FAILING to give your child the MMR jab should be against the law, a leading doctor has said.
Writing in the BMJ, Eleanor Draeger urged Britain to ban kids from school if they haven’t been vaccinated against measles.
She said: “We would argue that the UK now needs to legislate to increase vaccination rates, as current measures aren’t keeping rates high enough.”
The childhood disease is surging as parents worried by scare stories on social media shun the vaccine.
Measles cases quadruple
Numbers of measles cases quadrupled from 259 in 2017 to 966 in 2018.
Another 231 were diagnosed in England in the first three months of this year.
Vaccination rates, meanwhile, have dropped steadily to 87.2 per cent – a level not high enough to provide widespread immunity.
Nine other European countries, including Italy and France, make the jab, which is given in two doses by the age of four, compulsory, said Dr Draeger, a sexual health expert and medical writer.
Some 30 per cent more kids had been vaccinated in Italy since the law was changed there.

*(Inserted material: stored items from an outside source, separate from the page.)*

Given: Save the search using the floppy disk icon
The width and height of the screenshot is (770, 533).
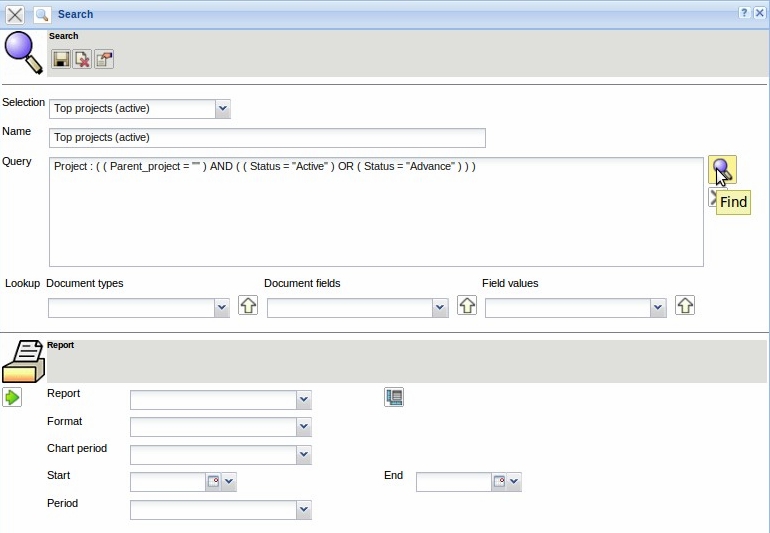Looking at the screenshot, I should click(61, 60).
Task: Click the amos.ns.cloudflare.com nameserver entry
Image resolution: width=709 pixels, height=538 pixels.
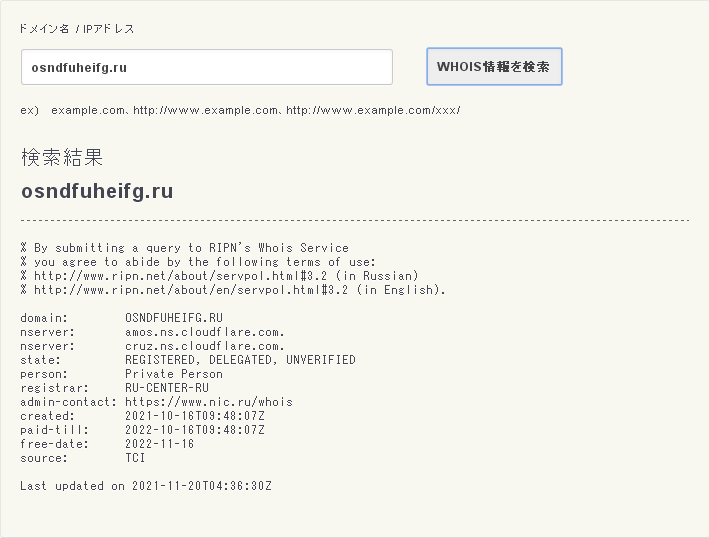Action: pyautogui.click(x=205, y=332)
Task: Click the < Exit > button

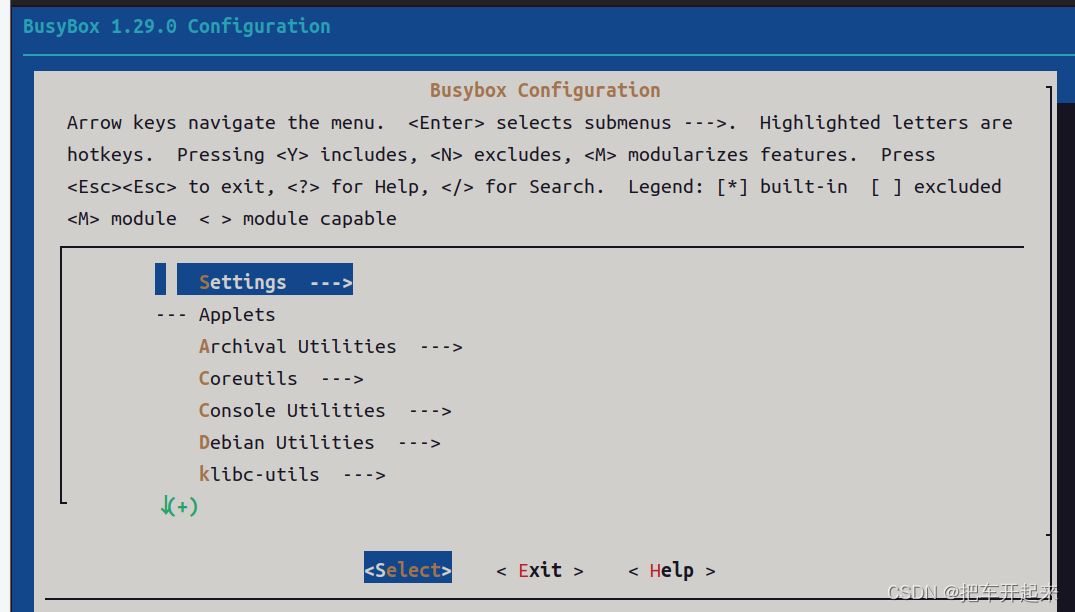Action: coord(540,570)
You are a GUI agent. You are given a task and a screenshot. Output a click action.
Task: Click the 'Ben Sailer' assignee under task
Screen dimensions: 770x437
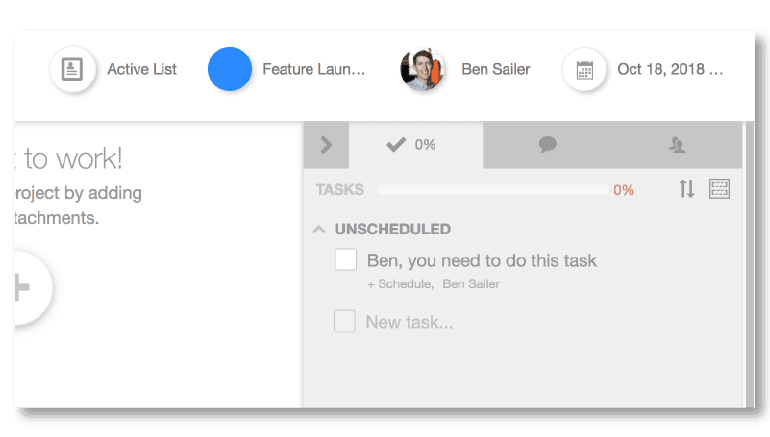point(471,284)
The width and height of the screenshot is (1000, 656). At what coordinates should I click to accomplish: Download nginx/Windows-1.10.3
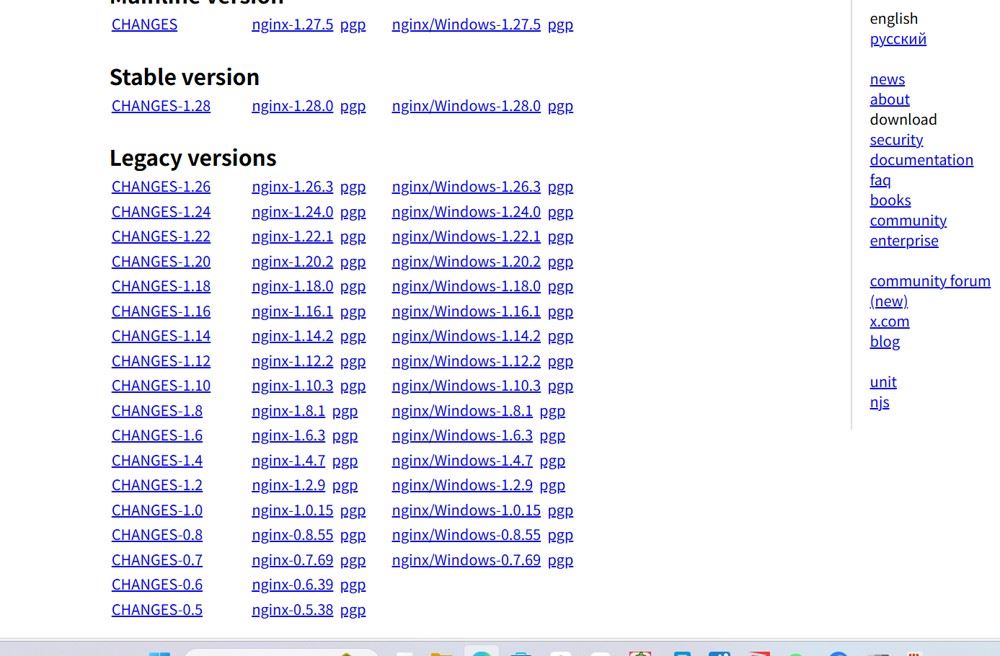coord(466,385)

Legislation in Australia has also led to thousands more having the jab, she said.
She added that although “many parents wrongly believe the rhetoric that vaccines are harmful, unnatural and an infringement of civil liberties”, a no jab, no school rule would give parents freedom of choice, while protecting other youngsters from infection.
Fake news on social media to blame
Health secretary Matt Hancock has said that he is “particularly worried” about fake posts on social media and last month refused to rule out mandatory jabs.
But other doctors argue that making the jab mandatory could erode trust in the NHS and turn parents against vaccination.
MEASLES: ALL YOU NEED TO KNOW
MEASLES is a highly contagious viral illness that can be prevented by taking the MMR vaccine.
While the infectious condition often clears up in under two weeks, it can sometimes lead to life-threatening complications.
Public Health England has confirmed the UK has seen a rise in cases in 2018, with 643 confirmed cases of measles so far this year, compared to just 267 for the whole of 2017.
Health experts have said it is part of a rise in cases across Europe.
The illness is highly contagious and is easily spread from person to person.
Viruses can be expelled when an infected person coughs or sneezing.
These can then be inhaled by someone who comes into contact with droplets, which may remain in the air or settle on a surface.
Spending just 15 minutes with someone who has measles can lead to the disease spreading.
What are the symptoms?
Approximately 10 days after the illness is contracted, signs become noticeable.
The NHS outlines the initial symptoms of measles…
- cold-like symptoms, such as a runny nose, sneezing, and a cough
- sore, red eyes that may be sensitive to light
- a high temperature (fever), which may reach around 40C (104F)
- small greyish-white spots on the inside of the cheeks
A few days after these flu-like symptoms manifest, a rash often begins to appear.
Distinctive red-brown blotches spring up on the body, typically beginning at the upper neck and spreading downwards.
Severe complications can occur, including miscarriage in pregnant women, brain swelling and the risk of death from pneumonia.
MOST READ IN HEALTH
Dr David Elliman, of London’s Great Ormond Street Hospital, told the BMJ that the UK should concentrate on making it easier for children to get immunised.
This could be by putting on vaccination sessions at family-friendly times and giving the jab to kids in A&E.
He said: “Only when these components are in place should we consider mandatory vaccination.”
The MMR jab is free for adults and kids on the NHS.
It’s important to have two doses to have full cover against measles, mumps and rubella. The jabs can be given a month apart.